Re: Genesis of a sort routine
by Anonymous Monk on Nov 06, 2003 at 07:34 UTC

    Interesting post, thanks for including the emergence as well as the finished product. My first thought was rather different: I'd partition the data, and recombine the results of simple separate sorts:

    # simple and effective: @sorted = (sort(grep!/:/,@data), sort(grep/:/,@data)); # or to avoid grepping @data twice: (probably not much gain) my (@colo, @noco); /:/ ? push @colo, $_ : push @noco, $_ for @data; @sorted = (sort(@noco), sort(@colo));
Re: Genesis of a sort routine
by RMGir (Prior) on Nov 06, 2003 at 15:21 UTC
    Interesting process, thanks.

    Here's a good checklist to keep in mind when writing sort routines.

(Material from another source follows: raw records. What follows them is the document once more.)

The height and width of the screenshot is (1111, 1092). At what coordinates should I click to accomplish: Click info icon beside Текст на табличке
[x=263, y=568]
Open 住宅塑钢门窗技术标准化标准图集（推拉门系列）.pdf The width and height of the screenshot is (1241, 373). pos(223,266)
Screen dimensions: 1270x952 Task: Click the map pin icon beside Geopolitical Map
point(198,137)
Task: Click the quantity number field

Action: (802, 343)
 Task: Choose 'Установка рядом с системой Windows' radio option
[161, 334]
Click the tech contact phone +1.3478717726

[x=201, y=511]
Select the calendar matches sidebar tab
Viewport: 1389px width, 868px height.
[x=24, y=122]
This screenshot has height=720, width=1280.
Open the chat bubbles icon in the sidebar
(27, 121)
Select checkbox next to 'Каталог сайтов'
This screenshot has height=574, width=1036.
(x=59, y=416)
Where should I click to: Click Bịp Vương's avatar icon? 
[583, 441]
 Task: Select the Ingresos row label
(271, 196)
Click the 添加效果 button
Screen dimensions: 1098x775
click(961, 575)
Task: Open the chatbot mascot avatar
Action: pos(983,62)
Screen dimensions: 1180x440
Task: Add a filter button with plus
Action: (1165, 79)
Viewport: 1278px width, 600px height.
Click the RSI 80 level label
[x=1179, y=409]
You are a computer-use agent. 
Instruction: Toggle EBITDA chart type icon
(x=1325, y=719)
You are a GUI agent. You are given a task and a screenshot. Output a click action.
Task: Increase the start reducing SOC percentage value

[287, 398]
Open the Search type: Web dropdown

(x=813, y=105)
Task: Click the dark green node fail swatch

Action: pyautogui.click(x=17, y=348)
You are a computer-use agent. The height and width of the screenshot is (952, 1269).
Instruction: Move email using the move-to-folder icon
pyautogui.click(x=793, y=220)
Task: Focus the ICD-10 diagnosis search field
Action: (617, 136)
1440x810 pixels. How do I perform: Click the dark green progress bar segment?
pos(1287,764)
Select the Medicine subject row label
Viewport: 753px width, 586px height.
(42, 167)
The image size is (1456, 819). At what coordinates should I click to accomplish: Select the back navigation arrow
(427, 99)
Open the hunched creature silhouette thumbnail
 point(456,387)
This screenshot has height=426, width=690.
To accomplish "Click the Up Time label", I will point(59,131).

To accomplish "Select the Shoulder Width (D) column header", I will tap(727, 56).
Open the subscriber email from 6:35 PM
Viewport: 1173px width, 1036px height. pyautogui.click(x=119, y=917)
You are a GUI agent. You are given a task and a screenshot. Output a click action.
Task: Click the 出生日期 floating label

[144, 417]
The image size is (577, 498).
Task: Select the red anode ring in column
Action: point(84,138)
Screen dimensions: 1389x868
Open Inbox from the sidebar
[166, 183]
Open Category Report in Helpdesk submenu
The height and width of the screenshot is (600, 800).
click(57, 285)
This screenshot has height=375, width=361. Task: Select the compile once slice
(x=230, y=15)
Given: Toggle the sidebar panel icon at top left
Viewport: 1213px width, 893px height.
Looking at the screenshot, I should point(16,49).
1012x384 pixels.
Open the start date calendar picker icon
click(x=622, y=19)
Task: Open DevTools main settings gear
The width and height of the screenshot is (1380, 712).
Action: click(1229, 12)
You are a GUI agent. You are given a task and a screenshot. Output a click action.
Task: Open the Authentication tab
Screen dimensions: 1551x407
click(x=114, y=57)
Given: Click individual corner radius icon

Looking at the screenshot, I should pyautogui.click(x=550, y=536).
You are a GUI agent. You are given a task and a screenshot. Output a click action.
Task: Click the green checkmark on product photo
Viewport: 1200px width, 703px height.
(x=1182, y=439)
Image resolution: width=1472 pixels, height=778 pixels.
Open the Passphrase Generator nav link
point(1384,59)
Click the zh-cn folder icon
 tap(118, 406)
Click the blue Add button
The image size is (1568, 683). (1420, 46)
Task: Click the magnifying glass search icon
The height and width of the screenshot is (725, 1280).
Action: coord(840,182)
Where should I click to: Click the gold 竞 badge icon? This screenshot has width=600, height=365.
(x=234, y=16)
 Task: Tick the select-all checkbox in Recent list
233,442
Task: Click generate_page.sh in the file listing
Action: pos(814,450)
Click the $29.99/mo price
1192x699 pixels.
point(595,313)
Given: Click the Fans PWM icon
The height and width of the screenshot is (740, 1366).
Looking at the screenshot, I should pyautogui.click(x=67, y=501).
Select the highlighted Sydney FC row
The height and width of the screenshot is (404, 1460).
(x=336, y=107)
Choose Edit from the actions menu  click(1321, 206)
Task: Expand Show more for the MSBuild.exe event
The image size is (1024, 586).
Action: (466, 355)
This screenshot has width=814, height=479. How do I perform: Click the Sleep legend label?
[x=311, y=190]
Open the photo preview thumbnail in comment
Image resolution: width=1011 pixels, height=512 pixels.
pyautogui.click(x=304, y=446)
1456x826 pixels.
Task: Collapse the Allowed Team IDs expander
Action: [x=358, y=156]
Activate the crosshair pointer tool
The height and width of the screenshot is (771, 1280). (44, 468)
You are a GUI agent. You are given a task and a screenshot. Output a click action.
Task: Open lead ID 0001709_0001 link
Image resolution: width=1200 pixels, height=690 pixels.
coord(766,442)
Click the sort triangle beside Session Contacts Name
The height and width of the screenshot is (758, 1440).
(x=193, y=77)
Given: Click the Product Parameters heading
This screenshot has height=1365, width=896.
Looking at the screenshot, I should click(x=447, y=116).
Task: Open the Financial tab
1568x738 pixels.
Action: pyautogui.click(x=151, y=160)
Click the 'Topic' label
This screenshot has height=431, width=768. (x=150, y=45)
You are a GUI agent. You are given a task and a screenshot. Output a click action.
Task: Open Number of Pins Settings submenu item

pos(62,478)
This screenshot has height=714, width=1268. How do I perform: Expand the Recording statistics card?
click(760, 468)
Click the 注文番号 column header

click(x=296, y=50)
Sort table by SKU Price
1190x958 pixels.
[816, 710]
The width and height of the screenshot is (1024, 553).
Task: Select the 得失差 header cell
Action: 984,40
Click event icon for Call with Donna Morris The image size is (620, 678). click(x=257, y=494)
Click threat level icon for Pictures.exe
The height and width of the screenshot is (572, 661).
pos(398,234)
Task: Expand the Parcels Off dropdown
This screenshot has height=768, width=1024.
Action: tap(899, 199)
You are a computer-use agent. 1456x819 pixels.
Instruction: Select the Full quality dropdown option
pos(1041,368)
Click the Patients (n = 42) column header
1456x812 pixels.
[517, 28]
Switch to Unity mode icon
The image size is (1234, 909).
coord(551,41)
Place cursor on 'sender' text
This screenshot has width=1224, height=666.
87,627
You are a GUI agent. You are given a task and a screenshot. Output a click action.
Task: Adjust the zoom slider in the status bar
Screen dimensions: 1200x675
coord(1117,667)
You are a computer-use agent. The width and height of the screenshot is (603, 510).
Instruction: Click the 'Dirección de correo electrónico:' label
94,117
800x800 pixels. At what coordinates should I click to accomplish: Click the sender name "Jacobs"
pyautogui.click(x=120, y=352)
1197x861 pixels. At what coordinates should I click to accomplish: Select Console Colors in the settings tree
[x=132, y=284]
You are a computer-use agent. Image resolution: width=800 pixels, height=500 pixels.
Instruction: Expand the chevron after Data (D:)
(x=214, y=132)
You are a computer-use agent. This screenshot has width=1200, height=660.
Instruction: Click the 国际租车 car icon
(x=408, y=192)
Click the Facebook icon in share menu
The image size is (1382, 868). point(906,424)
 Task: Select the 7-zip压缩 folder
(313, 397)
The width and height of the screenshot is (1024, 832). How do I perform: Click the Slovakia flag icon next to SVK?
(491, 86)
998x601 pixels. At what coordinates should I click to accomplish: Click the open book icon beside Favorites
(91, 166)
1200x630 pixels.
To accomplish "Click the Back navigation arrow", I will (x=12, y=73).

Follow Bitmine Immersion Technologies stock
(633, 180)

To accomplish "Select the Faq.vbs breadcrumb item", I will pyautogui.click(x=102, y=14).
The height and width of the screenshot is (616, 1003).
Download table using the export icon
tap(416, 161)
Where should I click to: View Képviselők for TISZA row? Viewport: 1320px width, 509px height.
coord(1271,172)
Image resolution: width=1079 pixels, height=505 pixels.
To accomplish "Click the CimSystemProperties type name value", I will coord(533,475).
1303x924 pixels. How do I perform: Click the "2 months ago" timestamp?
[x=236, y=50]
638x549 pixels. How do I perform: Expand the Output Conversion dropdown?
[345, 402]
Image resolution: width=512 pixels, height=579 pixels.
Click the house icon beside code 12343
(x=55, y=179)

It's intended for C++ or .NET, but it applies to perl as well.

    I think all of your variants are ok, but it's a good list to have handy just in case you need to figure out why sort is core dumping :)


    Mike

      Nice link, thanks.

      Interesting to see the other approaches in the "think outside of the box category" -or at least outside the box I was in :-) The data set is small enough (10-15 entries max) that efficiency is not a real issue but it is good to be aware of other techniques for later. My thanks to every-one who responded.

      --
      Do not seek to follow in the footsteps of the wise. Seek what they sought. -Basho

Re: Genesis of a sort routine
by Roger (Parson) on Nov 06, 2003 at 06:04 UTC
    This is great stuff. I will ++ this node and add it to my library of perl idioms.